No one else is coming to help, I said to my little self during retroactive rescues so, so many times. But I’m here. I’ll always be here. The last couple of years, I told my own grown, under-supported self that wasn’t personal—that that’s just how things are here, in this time and place, for lots of people, including me. My life, like many, many, many others’, lacks justice. But it finally contains the kind of loving support that gets people through living, instead of the kind of “love” that harms.

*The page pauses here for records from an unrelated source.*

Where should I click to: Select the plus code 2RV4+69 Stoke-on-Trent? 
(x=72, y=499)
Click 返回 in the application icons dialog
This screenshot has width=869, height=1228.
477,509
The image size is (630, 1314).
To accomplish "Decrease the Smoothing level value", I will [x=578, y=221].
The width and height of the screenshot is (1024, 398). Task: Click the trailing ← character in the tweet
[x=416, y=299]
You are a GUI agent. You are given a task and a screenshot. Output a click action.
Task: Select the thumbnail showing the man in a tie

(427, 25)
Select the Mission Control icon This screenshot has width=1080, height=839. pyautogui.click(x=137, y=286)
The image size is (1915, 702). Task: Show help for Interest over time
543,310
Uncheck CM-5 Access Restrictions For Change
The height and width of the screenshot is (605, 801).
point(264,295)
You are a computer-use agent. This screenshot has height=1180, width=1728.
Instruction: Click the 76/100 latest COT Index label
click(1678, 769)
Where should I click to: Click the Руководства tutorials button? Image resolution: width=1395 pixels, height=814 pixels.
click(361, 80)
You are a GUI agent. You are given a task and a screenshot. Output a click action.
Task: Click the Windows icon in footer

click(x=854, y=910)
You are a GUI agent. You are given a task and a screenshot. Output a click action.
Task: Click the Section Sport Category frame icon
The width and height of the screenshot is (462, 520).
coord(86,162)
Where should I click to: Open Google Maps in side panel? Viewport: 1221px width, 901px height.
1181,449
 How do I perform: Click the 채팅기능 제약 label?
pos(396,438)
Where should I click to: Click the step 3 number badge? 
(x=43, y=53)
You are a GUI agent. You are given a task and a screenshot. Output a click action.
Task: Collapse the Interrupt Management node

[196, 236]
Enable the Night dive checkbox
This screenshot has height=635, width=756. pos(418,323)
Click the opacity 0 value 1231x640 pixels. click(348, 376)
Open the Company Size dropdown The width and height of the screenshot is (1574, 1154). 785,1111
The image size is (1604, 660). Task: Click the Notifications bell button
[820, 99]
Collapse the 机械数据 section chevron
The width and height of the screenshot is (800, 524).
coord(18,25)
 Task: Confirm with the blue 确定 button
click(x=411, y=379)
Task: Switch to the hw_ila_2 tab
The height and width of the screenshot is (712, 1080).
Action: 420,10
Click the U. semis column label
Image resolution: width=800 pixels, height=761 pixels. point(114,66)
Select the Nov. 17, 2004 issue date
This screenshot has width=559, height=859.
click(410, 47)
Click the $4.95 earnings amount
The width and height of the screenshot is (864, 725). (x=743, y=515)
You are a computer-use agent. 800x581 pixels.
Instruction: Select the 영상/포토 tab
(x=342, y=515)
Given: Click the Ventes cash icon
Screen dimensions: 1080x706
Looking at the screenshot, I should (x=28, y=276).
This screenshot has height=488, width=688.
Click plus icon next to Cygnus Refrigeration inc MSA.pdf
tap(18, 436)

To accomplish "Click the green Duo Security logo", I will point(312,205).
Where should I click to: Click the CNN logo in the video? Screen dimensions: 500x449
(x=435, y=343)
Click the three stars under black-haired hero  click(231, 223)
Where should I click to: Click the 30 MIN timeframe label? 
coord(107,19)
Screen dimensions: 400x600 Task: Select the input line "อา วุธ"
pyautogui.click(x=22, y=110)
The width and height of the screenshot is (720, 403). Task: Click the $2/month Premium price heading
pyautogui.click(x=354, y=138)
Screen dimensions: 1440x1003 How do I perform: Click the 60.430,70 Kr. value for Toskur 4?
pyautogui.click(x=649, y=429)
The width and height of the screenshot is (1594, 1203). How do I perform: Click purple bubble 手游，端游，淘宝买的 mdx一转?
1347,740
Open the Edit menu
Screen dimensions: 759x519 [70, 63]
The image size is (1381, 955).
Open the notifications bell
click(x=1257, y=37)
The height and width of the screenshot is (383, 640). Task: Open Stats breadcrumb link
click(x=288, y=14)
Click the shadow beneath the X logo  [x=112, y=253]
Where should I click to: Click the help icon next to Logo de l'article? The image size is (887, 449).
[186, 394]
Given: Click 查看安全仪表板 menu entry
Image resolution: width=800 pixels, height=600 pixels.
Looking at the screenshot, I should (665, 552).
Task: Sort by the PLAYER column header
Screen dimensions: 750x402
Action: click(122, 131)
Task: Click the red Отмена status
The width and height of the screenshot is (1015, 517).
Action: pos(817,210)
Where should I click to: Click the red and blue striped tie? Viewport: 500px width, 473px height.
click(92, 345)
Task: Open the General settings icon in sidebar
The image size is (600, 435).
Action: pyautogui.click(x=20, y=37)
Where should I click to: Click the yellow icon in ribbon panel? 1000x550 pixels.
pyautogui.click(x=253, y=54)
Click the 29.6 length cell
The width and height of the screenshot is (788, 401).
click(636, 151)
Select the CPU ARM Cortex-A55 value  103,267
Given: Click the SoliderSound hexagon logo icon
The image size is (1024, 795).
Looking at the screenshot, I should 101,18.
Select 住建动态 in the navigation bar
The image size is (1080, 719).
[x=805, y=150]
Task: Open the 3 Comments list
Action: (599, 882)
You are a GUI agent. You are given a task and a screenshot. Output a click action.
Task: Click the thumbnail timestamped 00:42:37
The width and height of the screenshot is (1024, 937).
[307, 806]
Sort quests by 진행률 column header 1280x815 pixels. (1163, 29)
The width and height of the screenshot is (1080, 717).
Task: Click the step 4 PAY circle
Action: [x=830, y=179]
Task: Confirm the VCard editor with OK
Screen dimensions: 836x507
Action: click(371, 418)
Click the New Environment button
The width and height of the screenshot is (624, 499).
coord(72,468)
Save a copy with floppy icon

Yesterday morning, I woke up having a flashback. It happens much less often now, thanks to my medication (shout-out especially to prazosin 2x/day), and when it does happen, it’s more like a memory, and less like a freezing ocean I’m suddenly being plunged and drowned in. What’s grosser than gross is that when I was a child, an adult man—not my father, this one—put his penis into my mouth and peed in it. It’s grosser than gross that he left me with the feeling not even that I was nothing but that I was less than nothing, a feeling that would linger and permeate so strongly that I’d be struggling with it in therapy four decades later, even after many hundreds of hours of therapy already. That the sub-nothingness was another entry on the long list of reasons that I think I don’t deserve to be happy.
How I usually feel about that is: defeated. Beleaguered. How I feel about it as I’m typing it right now is: UGH. Bored! I’m tired of letting some ding-dong play ping-pong with my…live-long. Life song. Worth-gong. No one ever accused me of being a gifted limerick writer. Today, I’m going to get a bodywork adjustment to help wring out some of the pain this emotional wound has bound up in my musculoskeletal system. It’s probably going make me cry very, very hard for a bit. But the sun is out, and Seth is in town, visiting from Japan, so after that, I’m going to the fucking beach.